Mehta’s BT Digital is a key supplier to Openreach for IT capabilities, such as coding and “in-life management” that provides operational support to ensure IT systems are working. Meanwhile Watson’s BT Networks will help with the supply of power, cooling, and space in exchanges – “all the things you need to install an equipment rack in an exchange”, said Lees.
“I consider them excellent partners. They provide us really good service, insight, and outcomes”, he said. “And they work alongside all our other partners through the CTIO team”.
For IT, Openreach partners include Infosys, TCS, Virtusa, Salesforce, and Adobe. On the network side, partners are ADVA and Ciena for Ethernet products; ECI and Huawei for copper; and Adtran, Huawei, and Nokia for FTTP.
When it comes to IT and network strategy, Lees made clear that Openreach Technology is the master of those decisions.
“Around Clive’s [Openreach CEO Clive Selley] table, I own all the decisions relating to IT and network”, he said. Within his team, he said IT and network strategy recommendations are led by Hena Jalil, Director, IT, Digital & Data Portfolio at Openreach, and Peter Bell, Director, Network Technology at Openreach. “It’s important that we are able to make those decisions for ourselves”, he said.
FTTP supplier shares in flux
With the recent addition of Adtran to Openreach’s FTTP supplier line-up, existing vendors Huawei and Nokia will have less share of network deployments over time (BTwatch, #313 and #321). But the three-vendor strategy is not driven by security concerns about the Huawei or government policy on high-risk vendors, according to Lees.

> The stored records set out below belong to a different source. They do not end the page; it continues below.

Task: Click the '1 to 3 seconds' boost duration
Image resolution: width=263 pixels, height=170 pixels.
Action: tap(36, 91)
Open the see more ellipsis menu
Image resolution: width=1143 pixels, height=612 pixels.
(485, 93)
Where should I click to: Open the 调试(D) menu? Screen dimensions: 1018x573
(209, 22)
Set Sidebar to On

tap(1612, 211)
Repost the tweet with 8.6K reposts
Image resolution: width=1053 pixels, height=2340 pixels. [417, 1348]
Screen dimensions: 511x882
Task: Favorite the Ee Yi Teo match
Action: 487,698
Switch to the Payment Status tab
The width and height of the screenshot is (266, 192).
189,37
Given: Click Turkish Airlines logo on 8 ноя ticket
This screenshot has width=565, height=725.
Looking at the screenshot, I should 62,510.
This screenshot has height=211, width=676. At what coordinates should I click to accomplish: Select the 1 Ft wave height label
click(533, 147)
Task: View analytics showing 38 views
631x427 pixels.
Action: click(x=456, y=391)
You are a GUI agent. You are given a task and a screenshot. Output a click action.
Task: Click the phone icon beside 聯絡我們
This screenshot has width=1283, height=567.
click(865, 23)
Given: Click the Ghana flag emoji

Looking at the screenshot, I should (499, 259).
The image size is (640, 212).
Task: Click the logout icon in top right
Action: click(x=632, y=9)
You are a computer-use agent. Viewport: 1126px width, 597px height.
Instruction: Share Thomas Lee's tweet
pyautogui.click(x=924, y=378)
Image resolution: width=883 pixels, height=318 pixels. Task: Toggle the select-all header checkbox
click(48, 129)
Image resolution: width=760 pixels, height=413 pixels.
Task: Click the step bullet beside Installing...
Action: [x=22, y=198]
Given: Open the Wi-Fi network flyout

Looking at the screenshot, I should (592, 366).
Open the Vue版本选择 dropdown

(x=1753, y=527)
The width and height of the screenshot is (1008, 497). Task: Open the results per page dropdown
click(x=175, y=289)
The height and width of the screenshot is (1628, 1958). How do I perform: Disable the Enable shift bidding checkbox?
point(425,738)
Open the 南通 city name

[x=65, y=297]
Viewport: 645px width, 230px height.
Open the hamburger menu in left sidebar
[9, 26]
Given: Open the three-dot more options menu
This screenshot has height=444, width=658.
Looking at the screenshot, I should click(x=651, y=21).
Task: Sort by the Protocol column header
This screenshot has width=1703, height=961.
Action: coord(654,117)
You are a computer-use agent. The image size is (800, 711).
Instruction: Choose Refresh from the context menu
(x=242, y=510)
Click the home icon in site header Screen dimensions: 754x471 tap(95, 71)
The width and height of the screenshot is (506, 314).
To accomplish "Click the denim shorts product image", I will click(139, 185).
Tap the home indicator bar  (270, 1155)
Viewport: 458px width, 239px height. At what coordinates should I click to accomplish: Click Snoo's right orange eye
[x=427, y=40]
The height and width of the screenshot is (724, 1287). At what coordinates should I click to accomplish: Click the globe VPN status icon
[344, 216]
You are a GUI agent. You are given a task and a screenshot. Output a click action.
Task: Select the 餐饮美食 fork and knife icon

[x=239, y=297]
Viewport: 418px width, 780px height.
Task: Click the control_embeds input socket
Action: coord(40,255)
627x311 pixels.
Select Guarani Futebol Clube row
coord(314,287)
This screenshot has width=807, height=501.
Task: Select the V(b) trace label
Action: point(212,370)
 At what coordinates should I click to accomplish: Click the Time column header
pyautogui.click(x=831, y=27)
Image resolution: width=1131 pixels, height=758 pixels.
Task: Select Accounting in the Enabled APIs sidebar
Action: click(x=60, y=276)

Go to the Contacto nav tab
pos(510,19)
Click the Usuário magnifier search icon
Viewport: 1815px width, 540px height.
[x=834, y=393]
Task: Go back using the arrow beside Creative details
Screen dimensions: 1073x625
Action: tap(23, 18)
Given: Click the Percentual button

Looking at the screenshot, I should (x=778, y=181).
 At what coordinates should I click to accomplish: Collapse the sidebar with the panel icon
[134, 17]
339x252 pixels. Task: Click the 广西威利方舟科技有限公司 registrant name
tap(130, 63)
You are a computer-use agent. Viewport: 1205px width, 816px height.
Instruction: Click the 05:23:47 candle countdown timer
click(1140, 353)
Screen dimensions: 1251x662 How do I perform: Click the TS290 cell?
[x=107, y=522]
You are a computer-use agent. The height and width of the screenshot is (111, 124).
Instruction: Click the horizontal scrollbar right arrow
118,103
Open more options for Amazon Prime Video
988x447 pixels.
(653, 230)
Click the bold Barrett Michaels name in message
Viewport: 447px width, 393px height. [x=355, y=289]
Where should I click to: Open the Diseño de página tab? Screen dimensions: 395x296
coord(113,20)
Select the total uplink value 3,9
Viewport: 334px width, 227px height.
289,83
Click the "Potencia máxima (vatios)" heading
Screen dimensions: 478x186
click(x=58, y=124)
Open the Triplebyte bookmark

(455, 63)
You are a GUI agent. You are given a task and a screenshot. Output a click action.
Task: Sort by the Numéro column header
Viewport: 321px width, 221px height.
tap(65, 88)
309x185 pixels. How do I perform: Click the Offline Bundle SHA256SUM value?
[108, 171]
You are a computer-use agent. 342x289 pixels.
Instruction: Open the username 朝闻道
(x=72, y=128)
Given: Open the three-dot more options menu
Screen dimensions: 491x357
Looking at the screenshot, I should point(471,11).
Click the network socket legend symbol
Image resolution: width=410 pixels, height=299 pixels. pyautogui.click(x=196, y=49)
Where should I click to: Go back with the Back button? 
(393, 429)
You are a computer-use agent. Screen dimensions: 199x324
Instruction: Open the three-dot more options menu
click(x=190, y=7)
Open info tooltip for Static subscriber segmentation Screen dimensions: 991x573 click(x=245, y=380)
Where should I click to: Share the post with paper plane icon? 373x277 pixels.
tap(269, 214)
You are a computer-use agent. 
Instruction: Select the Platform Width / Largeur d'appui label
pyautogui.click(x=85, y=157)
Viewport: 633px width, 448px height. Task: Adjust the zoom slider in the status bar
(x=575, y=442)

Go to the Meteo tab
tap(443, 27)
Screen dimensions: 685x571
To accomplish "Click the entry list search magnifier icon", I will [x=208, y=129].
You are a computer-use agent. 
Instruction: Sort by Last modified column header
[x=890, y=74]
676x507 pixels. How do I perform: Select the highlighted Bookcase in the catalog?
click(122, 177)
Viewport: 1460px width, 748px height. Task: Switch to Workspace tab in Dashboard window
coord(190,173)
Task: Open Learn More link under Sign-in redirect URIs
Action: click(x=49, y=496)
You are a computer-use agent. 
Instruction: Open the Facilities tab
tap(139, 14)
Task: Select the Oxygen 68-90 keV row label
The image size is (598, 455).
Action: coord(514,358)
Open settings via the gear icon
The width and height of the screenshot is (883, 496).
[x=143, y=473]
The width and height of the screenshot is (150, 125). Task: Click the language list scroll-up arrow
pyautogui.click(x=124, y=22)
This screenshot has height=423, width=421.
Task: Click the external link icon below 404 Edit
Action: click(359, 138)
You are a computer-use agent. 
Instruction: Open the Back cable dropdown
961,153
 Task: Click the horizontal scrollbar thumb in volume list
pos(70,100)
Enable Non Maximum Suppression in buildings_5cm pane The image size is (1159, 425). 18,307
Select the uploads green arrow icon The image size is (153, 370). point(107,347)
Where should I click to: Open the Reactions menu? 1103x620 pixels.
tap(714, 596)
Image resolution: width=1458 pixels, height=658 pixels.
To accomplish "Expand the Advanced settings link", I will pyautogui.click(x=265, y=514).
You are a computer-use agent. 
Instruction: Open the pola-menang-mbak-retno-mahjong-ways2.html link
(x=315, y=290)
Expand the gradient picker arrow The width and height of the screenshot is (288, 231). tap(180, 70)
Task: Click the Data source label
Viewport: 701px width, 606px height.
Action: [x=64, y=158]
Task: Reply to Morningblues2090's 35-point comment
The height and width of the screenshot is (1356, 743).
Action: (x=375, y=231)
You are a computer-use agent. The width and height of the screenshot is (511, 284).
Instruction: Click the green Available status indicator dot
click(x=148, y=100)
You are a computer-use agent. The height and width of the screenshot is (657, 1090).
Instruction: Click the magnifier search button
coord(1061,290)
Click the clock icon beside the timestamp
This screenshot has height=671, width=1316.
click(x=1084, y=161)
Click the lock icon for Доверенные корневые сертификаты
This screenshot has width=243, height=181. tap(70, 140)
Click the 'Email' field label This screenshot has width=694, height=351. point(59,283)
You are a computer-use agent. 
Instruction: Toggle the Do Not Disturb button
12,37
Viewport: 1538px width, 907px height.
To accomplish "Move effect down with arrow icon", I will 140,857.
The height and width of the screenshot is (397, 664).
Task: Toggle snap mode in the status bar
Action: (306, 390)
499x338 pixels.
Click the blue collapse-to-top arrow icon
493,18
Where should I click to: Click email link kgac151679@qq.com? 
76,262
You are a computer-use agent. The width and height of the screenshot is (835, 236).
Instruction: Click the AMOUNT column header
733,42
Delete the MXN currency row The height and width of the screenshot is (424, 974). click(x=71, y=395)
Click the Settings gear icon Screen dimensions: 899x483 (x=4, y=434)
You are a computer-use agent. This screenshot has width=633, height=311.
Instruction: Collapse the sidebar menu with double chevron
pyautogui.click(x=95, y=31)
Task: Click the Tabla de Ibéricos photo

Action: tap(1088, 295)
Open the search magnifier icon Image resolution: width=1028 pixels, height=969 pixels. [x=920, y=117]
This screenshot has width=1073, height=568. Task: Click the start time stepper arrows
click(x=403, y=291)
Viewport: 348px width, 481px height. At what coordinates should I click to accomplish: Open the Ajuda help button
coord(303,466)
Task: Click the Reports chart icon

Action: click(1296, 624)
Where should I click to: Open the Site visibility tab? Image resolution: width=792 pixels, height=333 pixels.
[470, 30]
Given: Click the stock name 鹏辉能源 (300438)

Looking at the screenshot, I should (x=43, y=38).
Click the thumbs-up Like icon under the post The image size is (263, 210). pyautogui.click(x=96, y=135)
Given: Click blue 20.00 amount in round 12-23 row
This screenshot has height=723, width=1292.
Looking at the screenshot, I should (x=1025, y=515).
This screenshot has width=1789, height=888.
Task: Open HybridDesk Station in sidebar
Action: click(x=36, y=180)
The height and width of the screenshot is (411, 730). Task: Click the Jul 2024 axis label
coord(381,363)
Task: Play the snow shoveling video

“The right way to build a network is with multiple partners … that’s how you get the best price points and resilience in your network”, said Lees. “Whether Huawei was in the picture or not, I would still build this network with three partners”.
Currently, the fibre network build is split 50-50 between Huawei and Nokia. As Adtran equipment is deployed, each vendor will eventually have a third of the network, said Lees, which is in line with the government’s policy for high-risk vendors to have no more than 35% of networks.